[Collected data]
·····
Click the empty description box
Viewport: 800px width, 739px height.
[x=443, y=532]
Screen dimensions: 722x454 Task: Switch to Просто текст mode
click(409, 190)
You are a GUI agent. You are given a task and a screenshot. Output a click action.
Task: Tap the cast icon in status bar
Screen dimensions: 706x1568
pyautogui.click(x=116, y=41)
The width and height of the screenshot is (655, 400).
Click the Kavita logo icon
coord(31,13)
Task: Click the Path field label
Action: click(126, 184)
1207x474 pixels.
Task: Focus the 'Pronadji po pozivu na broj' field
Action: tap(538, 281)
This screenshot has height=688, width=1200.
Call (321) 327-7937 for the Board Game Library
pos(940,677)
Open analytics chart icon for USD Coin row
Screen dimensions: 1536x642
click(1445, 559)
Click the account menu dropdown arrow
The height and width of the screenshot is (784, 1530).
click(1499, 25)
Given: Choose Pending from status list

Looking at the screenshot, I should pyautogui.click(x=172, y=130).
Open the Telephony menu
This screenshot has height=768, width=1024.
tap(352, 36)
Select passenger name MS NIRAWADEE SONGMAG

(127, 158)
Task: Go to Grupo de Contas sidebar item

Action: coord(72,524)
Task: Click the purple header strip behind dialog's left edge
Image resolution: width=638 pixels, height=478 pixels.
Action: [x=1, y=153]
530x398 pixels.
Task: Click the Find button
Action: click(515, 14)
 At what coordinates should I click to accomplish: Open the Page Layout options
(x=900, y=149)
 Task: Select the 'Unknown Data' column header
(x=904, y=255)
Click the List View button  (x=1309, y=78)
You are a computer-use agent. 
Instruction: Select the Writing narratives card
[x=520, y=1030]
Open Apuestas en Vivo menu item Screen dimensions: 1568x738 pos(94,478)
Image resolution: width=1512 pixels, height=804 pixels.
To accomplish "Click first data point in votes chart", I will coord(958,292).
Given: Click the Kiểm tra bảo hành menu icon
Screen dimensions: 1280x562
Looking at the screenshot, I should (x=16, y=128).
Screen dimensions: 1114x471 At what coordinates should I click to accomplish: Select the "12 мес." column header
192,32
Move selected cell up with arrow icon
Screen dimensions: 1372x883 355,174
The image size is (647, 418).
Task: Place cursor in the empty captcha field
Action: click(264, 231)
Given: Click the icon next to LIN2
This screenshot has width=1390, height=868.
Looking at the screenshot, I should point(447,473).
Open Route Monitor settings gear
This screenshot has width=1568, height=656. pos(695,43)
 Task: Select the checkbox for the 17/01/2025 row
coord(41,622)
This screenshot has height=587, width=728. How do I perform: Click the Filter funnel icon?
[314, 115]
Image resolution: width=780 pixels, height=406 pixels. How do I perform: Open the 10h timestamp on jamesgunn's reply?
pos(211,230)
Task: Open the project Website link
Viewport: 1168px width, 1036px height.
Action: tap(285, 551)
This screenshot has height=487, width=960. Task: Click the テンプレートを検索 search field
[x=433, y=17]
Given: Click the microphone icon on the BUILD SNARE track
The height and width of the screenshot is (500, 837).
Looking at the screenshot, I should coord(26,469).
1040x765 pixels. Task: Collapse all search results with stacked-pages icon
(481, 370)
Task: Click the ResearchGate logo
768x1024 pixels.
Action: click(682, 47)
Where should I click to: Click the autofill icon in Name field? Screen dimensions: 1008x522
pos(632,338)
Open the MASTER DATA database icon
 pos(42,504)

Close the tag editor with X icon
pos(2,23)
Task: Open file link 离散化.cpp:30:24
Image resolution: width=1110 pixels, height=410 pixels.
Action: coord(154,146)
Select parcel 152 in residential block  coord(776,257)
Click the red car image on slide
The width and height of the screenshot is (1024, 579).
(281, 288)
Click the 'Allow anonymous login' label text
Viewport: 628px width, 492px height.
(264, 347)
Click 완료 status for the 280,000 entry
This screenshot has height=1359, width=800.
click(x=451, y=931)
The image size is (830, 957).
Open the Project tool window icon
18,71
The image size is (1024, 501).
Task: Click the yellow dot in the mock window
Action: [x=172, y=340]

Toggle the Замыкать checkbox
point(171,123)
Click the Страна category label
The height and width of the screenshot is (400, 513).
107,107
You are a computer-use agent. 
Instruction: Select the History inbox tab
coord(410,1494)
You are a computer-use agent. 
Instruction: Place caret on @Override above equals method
·····
> WORK REQUIRED:
Set every line of the data down again, word for word.

> ANSWER TO THIS EXERCISE:
Click the empty description box
Viewport: 800px width, 739px height.
[x=443, y=532]
Screen dimensions: 722x454 Task: Switch to Просто текст mode
click(409, 190)
You are a GUI agent. You are given a task and a screenshot. Output a click action.
Task: Tap the cast icon in status bar
Screen dimensions: 706x1568
pyautogui.click(x=116, y=41)
The width and height of the screenshot is (655, 400).
Click the Kavita logo icon
coord(31,13)
Task: Click the Path field label
Action: click(126, 184)
1207x474 pixels.
Task: Focus the 'Pronadji po pozivu na broj' field
Action: tap(538, 281)
This screenshot has height=688, width=1200.
Call (321) 327-7937 for the Board Game Library
pos(940,677)
Open analytics chart icon for USD Coin row
Screen dimensions: 1536x642
click(1445, 559)
Click the account menu dropdown arrow
The height and width of the screenshot is (784, 1530).
click(1499, 25)
Given: Choose Pending from status list

Looking at the screenshot, I should pyautogui.click(x=172, y=130).
Open the Telephony menu
This screenshot has height=768, width=1024.
tap(352, 36)
Select passenger name MS NIRAWADEE SONGMAG

(127, 158)
Task: Go to Grupo de Contas sidebar item

Action: coord(72,524)
Task: Click the purple header strip behind dialog's left edge
Image resolution: width=638 pixels, height=478 pixels.
Action: [x=1, y=153]
530x398 pixels.
Task: Click the Find button
Action: click(515, 14)
 At what coordinates should I click to accomplish: Open the Page Layout options
(x=900, y=149)
 Task: Select the 'Unknown Data' column header
(x=904, y=255)
Click the List View button  (x=1309, y=78)
You are a computer-use agent. 
Instruction: Select the Writing narratives card
[x=520, y=1030]
Open Apuestas en Vivo menu item Screen dimensions: 1568x738 pos(94,478)
Image resolution: width=1512 pixels, height=804 pixels.
To accomplish "Click first data point in votes chart", I will coord(958,292).
Given: Click the Kiểm tra bảo hành menu icon
Screen dimensions: 1280x562
Looking at the screenshot, I should (x=16, y=128).
Screen dimensions: 1114x471 At what coordinates should I click to accomplish: Select the "12 мес." column header
192,32
Move selected cell up with arrow icon
Screen dimensions: 1372x883 355,174
The image size is (647, 418).
Task: Place cursor in the empty captcha field
Action: click(264, 231)
Given: Click the icon next to LIN2
This screenshot has width=1390, height=868.
Looking at the screenshot, I should point(447,473).
Open Route Monitor settings gear
This screenshot has width=1568, height=656. pos(695,43)
 Task: Select the checkbox for the 17/01/2025 row
coord(41,622)
This screenshot has height=587, width=728. How do I perform: Click the Filter funnel icon?
[314, 115]
Image resolution: width=780 pixels, height=406 pixels. How do I perform: Open the 10h timestamp on jamesgunn's reply?
pos(211,230)
Task: Open the project Website link
Viewport: 1168px width, 1036px height.
Action: tap(285, 551)
This screenshot has height=487, width=960. Task: Click the テンプレートを検索 search field
[x=433, y=17]
Given: Click the microphone icon on the BUILD SNARE track
The height and width of the screenshot is (500, 837).
Looking at the screenshot, I should coord(26,469).
1040x765 pixels. Task: Collapse all search results with stacked-pages icon
(481, 370)
Task: Click the ResearchGate logo
768x1024 pixels.
Action: click(682, 47)
Where should I click to: Click the autofill icon in Name field? Screen dimensions: 1008x522
pos(632,338)
Open the MASTER DATA database icon
 pos(42,504)

Close the tag editor with X icon
pos(2,23)
Task: Open file link 离散化.cpp:30:24
Image resolution: width=1110 pixels, height=410 pixels.
Action: coord(154,146)
Select parcel 152 in residential block  coord(776,257)
Click the red car image on slide
The width and height of the screenshot is (1024, 579).
(281, 288)
Click the 'Allow anonymous login' label text
Viewport: 628px width, 492px height.
(264, 347)
Click 완료 status for the 280,000 entry
This screenshot has height=1359, width=800.
click(x=451, y=931)
The image size is (830, 957).
Open the Project tool window icon
18,71
The image size is (1024, 501).
Task: Click the yellow dot in the mock window
Action: [x=172, y=340]

Toggle the Замыкать checkbox
point(171,123)
Click the Страна category label
The height and width of the screenshot is (400, 513).
107,107
You are a computer-use agent. 
Instruction: Select the History inbox tab
coord(410,1494)
You are a computer-use agent. 
Instruction: Place caret on @Override above equals method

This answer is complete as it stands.